**Work to complete**
A verbatim copy of the lines from the one with "Click line number 10 in the gutter" through the final line below is required; print it and nothing else.

━━━ Record excerpts

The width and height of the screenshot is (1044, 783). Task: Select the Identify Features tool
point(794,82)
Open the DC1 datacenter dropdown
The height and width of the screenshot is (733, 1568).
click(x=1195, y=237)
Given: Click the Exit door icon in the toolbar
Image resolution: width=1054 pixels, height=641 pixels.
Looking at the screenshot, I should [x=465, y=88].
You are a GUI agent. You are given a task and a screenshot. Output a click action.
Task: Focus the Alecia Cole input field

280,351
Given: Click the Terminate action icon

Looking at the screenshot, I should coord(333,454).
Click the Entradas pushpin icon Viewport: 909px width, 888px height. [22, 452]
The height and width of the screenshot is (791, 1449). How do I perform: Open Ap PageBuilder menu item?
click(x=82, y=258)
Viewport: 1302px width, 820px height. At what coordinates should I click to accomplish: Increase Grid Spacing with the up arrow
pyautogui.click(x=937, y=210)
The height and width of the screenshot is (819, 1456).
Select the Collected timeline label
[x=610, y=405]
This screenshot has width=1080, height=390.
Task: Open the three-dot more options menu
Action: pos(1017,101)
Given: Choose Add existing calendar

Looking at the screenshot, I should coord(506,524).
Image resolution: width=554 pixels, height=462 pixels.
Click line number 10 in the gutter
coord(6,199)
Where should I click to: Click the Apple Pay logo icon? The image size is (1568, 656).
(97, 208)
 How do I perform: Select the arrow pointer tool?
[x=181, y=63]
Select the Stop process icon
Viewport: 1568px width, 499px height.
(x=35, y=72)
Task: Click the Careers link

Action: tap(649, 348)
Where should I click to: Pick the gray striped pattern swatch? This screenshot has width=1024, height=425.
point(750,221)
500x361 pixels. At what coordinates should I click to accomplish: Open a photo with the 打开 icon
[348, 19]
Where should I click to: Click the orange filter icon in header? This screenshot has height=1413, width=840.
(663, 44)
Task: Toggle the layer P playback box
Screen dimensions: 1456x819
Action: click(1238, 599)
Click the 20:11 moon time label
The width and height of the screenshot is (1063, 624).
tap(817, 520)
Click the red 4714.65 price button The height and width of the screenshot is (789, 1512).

━━━━━━

**Written solution**
Click line number 10 in the gutter
coord(6,199)
Where should I click to: Click the Apple Pay logo icon? The image size is (1568, 656).
(97, 208)
 How do I perform: Select the arrow pointer tool?
[x=181, y=63]
Select the Stop process icon
Viewport: 1568px width, 499px height.
(x=35, y=72)
Task: Click the Careers link

Action: tap(649, 348)
Where should I click to: Pick the gray striped pattern swatch? This screenshot has width=1024, height=425.
point(750,221)
500x361 pixels. At what coordinates should I click to accomplish: Open a photo with the 打开 icon
[348, 19]
Where should I click to: Click the orange filter icon in header? This screenshot has height=1413, width=840.
(663, 44)
Task: Toggle the layer P playback box
Screen dimensions: 1456x819
Action: click(1238, 599)
Click the 20:11 moon time label
The width and height of the screenshot is (1063, 624).
tap(817, 520)
Click the red 4714.65 price button The height and width of the screenshot is (789, 1512).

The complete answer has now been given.